- **Stored dataset items**:
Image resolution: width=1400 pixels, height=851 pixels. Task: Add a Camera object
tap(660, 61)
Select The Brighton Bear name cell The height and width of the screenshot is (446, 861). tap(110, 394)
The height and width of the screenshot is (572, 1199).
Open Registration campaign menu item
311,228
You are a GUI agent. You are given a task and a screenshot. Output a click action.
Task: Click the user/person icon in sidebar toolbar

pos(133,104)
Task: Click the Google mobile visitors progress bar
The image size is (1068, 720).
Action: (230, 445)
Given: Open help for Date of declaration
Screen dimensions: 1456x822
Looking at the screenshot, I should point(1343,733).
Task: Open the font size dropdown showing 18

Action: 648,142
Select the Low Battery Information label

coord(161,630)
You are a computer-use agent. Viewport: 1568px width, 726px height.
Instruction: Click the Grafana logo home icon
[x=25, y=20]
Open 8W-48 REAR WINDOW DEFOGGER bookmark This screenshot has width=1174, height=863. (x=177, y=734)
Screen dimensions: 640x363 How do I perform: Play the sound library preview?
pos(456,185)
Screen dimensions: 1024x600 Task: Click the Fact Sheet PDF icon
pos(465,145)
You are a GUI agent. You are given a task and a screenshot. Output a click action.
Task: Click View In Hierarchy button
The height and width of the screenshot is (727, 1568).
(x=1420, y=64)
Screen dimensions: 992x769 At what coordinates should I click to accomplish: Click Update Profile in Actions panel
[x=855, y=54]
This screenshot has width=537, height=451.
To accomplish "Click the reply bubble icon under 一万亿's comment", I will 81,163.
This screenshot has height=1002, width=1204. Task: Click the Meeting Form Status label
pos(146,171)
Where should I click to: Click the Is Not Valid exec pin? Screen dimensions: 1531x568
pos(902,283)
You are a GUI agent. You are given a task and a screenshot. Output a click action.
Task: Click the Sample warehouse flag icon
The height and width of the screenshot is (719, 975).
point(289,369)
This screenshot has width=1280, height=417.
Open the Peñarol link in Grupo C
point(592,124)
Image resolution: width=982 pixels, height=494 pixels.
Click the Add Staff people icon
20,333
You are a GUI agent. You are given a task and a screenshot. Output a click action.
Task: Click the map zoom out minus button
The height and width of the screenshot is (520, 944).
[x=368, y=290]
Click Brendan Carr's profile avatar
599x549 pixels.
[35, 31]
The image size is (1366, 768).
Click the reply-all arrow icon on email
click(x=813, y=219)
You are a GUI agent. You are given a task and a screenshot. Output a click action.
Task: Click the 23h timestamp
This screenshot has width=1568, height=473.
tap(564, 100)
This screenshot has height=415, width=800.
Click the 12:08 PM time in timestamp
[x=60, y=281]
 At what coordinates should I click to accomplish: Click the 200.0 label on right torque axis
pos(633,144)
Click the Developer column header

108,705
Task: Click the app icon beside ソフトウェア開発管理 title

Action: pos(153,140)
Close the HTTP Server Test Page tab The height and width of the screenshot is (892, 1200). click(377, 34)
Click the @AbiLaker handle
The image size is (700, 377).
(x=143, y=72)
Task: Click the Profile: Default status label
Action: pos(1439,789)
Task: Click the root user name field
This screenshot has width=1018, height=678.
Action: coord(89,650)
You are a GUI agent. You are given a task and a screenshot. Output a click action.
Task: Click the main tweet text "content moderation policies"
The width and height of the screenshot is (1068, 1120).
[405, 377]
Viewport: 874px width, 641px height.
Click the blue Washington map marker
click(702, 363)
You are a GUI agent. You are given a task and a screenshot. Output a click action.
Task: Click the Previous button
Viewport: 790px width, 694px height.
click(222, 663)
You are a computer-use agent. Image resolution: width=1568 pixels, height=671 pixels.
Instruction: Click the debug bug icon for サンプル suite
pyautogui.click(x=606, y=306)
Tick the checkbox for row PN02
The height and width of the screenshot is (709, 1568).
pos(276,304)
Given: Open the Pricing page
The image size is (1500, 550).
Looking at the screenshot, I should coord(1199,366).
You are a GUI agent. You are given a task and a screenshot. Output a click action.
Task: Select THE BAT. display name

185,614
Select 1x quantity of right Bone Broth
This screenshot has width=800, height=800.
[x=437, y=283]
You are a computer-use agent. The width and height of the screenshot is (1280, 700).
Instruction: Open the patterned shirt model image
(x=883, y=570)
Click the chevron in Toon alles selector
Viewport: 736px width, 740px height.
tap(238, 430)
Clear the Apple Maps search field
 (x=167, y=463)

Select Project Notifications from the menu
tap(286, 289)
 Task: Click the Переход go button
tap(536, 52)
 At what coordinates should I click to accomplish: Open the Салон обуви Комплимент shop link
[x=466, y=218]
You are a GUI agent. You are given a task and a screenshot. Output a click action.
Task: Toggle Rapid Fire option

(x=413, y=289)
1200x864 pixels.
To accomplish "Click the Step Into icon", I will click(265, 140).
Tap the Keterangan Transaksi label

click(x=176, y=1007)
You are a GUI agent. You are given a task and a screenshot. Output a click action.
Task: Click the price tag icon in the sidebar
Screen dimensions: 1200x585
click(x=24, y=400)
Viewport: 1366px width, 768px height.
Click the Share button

- **WHAT YOU SHOULD DO**: When a line in the data holds the word "will", show that line.

- **RESPONSE FOR THIS EXERCISE**:
To accomplish "Click the reply bubble icon under 一万亿's comment", I will 81,163.
To accomplish "Click the Step Into icon", I will click(265, 140).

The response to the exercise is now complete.